Epidemiologist - NYC Department of Health and Mental Hygiene (2021 - Present)

I conduct surveillance of adverse health outcomes related to drugs and alcohol using multiple real-time data sources. I am responsible for monitoring and analyzing syndromic and mortality datasets using R, SAS, Python, and Tableau. Key deliverables to which I contribute include data briefs, data standardization using statistical methods, cluster investigations, and trend analysis reports.

Data Specialist - NYC Department of Health and Mental Hygiene (2019 - 2021)

Advisory role funded by the CDC to collaborate with health departments across 12 US states and leverage public health surveillance data. During COVID-19, I participated in the development of a data dashboard aimed at monitoring real-time mental health and substance use service utilization and monitored the impact of COVID-19 on the utilization of 21 opioid treatment programs.

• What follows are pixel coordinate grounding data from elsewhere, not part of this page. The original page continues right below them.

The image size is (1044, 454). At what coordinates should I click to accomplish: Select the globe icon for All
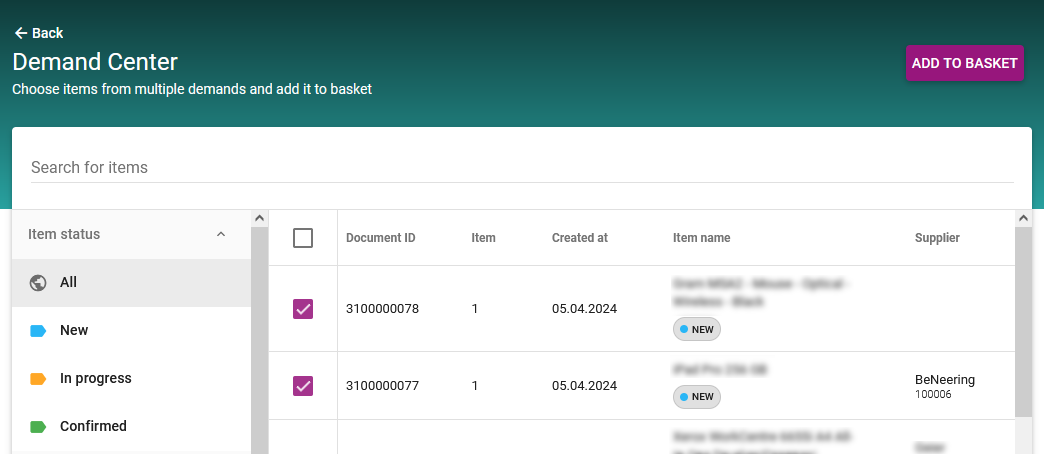tap(38, 283)
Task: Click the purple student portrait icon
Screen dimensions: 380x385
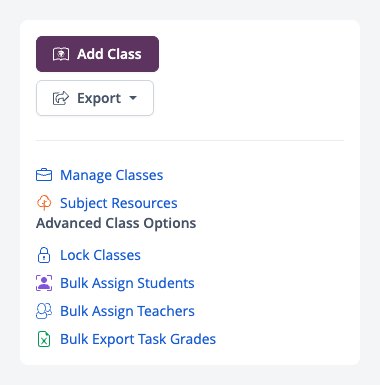Action: [44, 283]
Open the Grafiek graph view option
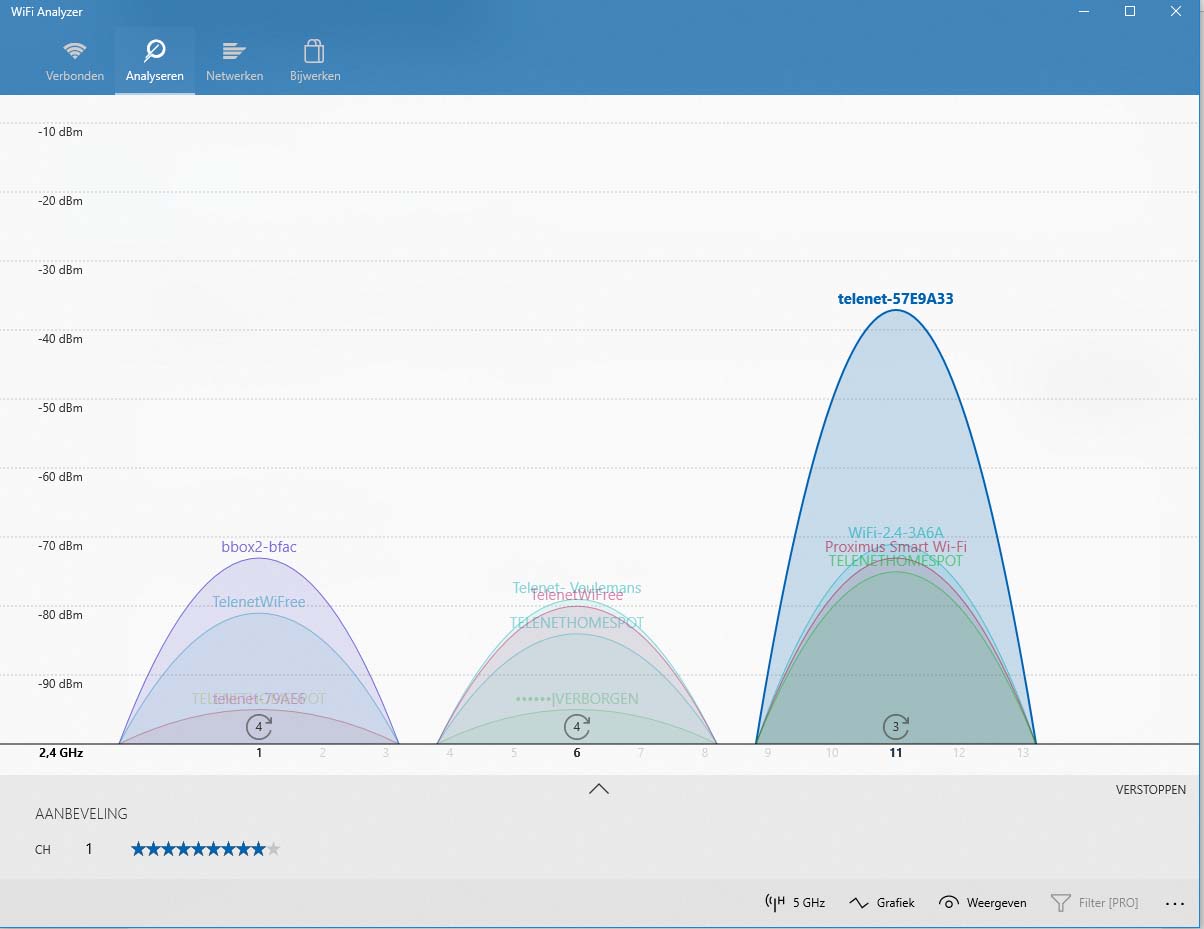 tap(881, 902)
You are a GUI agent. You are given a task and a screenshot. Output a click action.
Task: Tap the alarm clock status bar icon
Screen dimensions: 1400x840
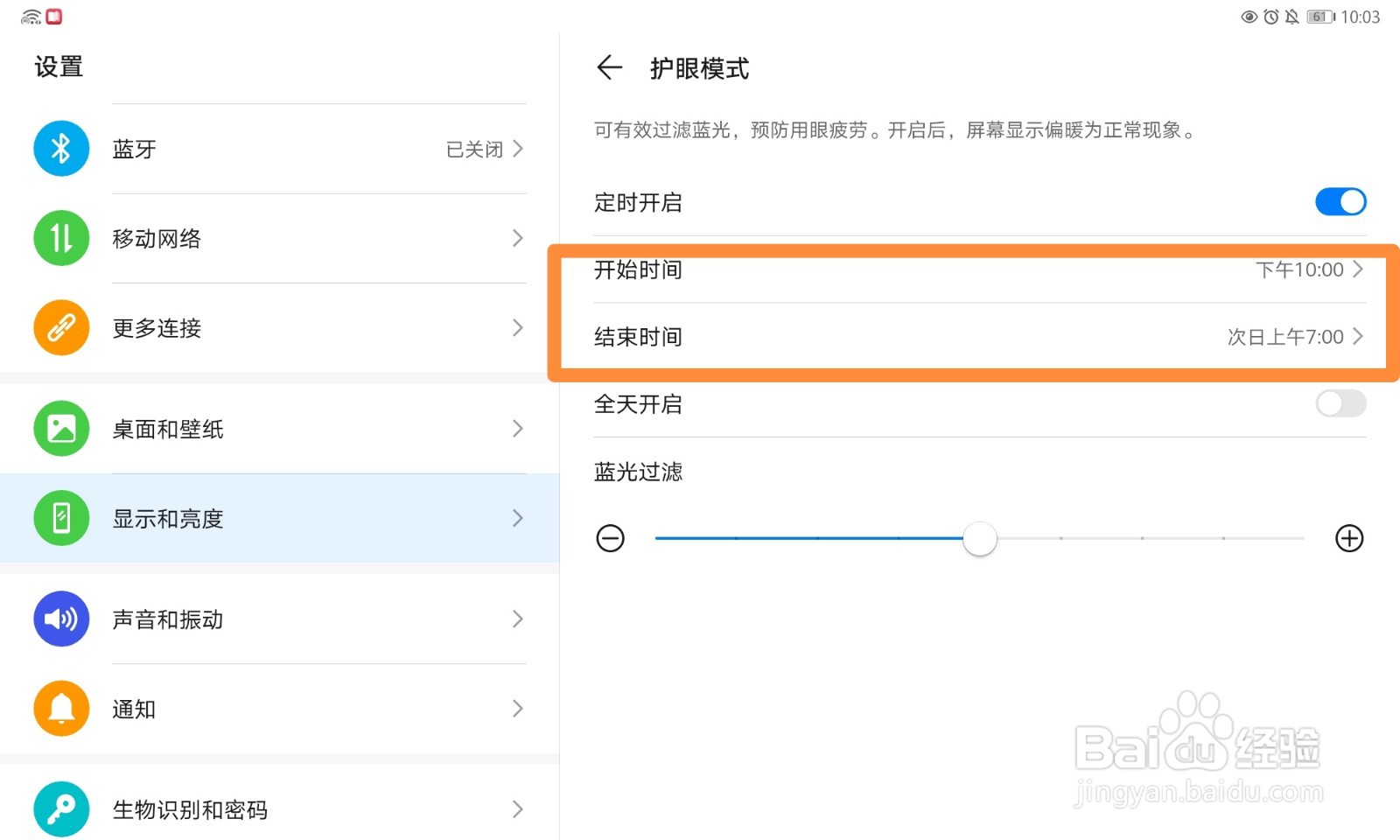(x=1270, y=17)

Research Assistant | Teaching Assistant - Columbia University (2016 - 2018)

Co-authored publications, supported departmental research, and taught weekly Financial Management classes to 56 graduate students.

Data Analytics Graduate Intern - United Nations (2016)

Co-created, tested and deployed database to enable business intelligence analytics at the United Nations Headquarters. Conducted data analyses to improve implementation of new enterprise IT system.